リアムに椅子をすすめて、シャーロットはちょっと得意げに、けれどおぼつかない足取りで歩いて、自分の座る椅子をリアムの近くに移動させた。
目を細めるリアムの目はまだ赤い。
「メラクリーノ先生に、今までのことを謝罪した」
「そう。よかった」
無表情のリアムの瞳から、ポロポロと涙が流れる。きっと彼の意地なのだろう。顔を歪ませて泣くことは決してなかった。
「よかった……。よかった……、シャーロット……。本当に、よかった……」
怒られるかなと思いつつ、シャーロットはリアムの頭をいつかエリオットにされたようにかき乱すように撫でた。
「貴方は本当に馬鹿な子ね。お勉強はできてもダメダメよ。私を幸せにしたいならね、自力で自分を幸せになさいよ。私を理由に将来を決めないでちょうだい。それはとっても迷惑なんですからね」
本当は、そんなことがあってはいけないと思っていても、リアムが自分のために医者になるとまで言ってくれたのは嬉しかった。
けれどそれで、誰が幸せになれるだろう。なりたくもない医者になるリアムも、彼の将来を捻じ曲げることになるシャーロットも、それを見ている家族も、誰も、幸せになんてなれない。

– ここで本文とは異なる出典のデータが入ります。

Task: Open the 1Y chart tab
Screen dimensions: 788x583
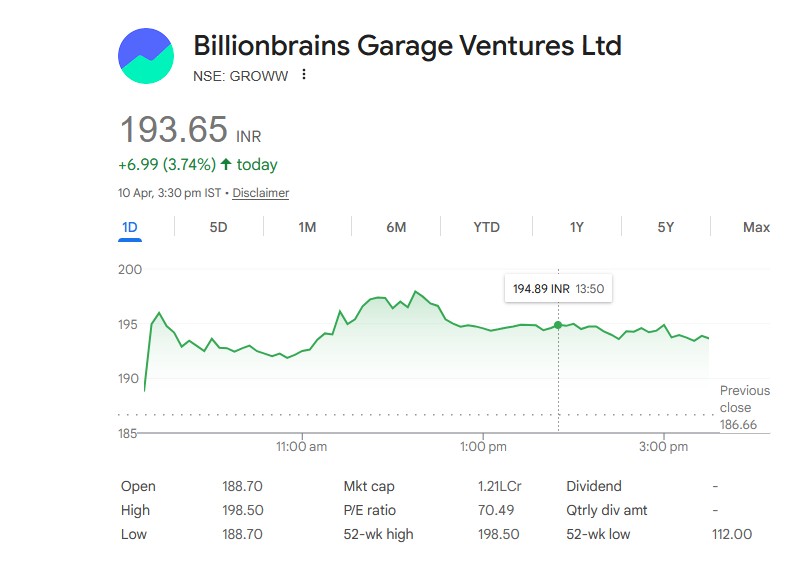Action: (x=576, y=227)
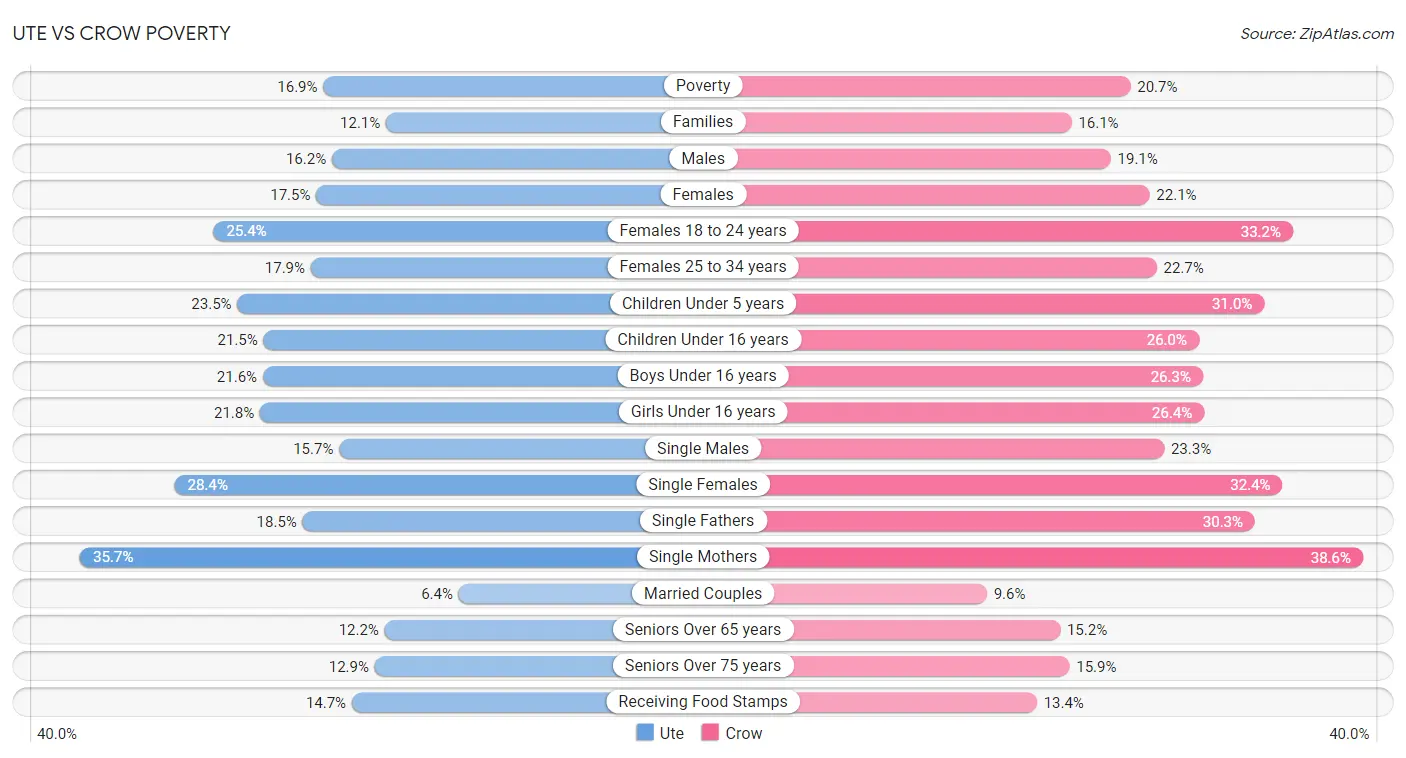Click the 13.4% Crow Food Stamps bar

coord(870,702)
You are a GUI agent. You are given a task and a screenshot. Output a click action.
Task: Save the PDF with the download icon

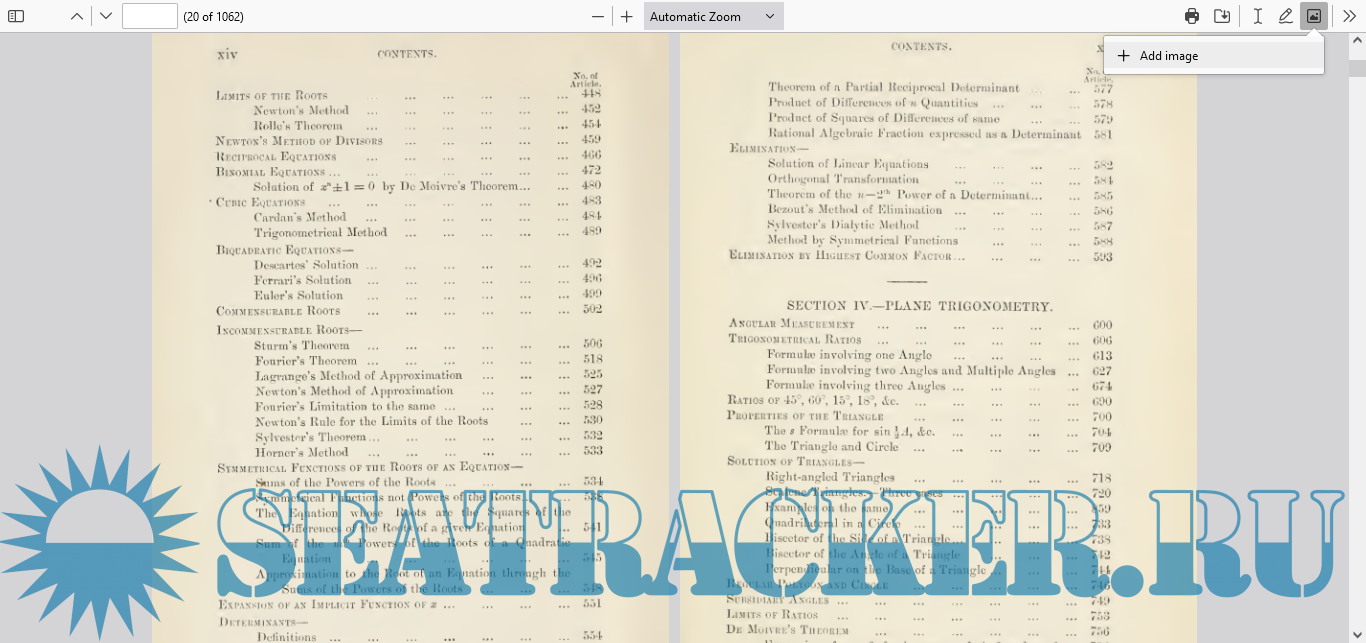1222,16
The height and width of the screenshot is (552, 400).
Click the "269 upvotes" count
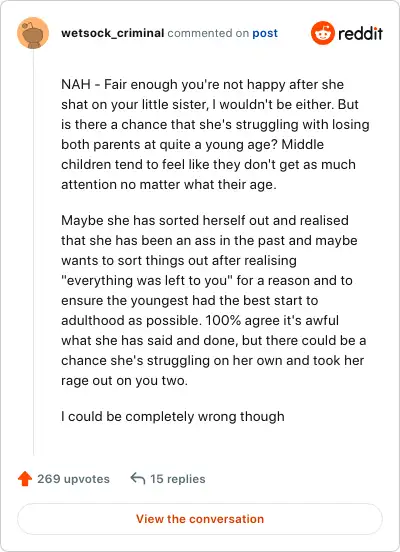pos(73,479)
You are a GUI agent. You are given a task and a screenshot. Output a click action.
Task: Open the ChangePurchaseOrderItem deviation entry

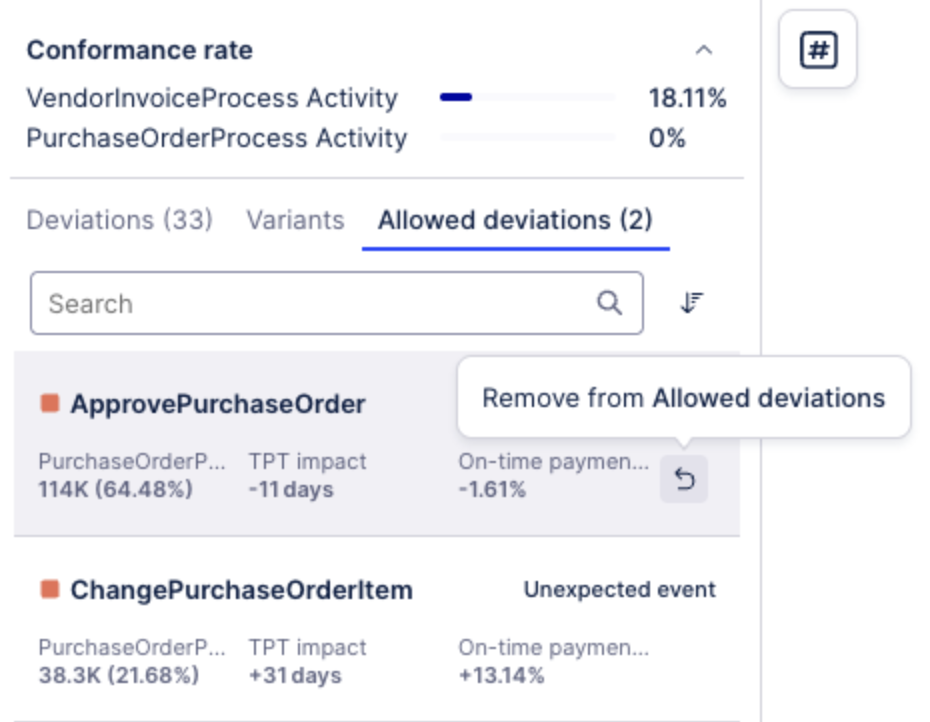click(x=241, y=590)
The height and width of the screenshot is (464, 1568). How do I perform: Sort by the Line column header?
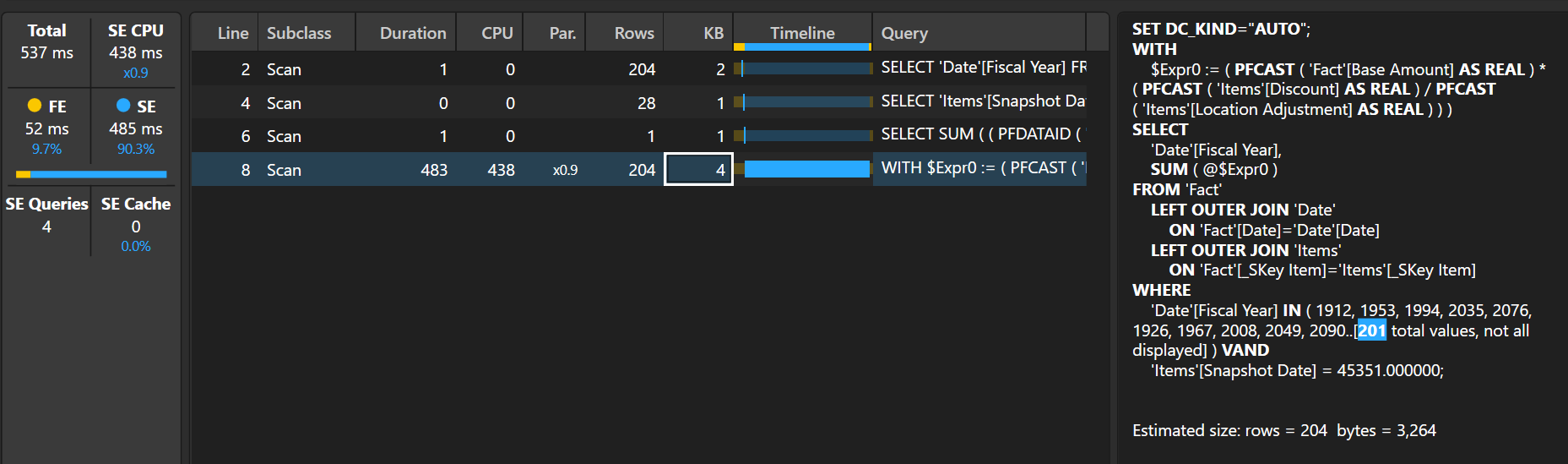232,33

「私たちみんな、貴方のことをたくさん知りたいのよ。何が好きで、何が嫌いで、本当は何になりたいのか。時々は我儘だって言ってほしいし、よそよそしい呼び方も嫌。それでね、いつか貴方が心からなりたいものになって、心から好きになった人と幸せになったら、私たちにとってそれより嬉しいことなんてないの」
貴方が私たちを思ってくれるように、私たちも貴方を想っている。
「ねえ、教えて、リアム。強がりな貴方だって可愛いけれど、ちょっぴり我儘で私たちを困らせたって大丈夫よ」
私たちは、家族だもの。
「家族なんだから、ちょっとやそっとで貴方を嫌ったりしないわ」
心まで治してしまうお医者様がそう言うのだもの。きっと間違いないわ。
その日、シャーロットはずっと傍にいた従弟の知らない一面をたくさん知ることができた。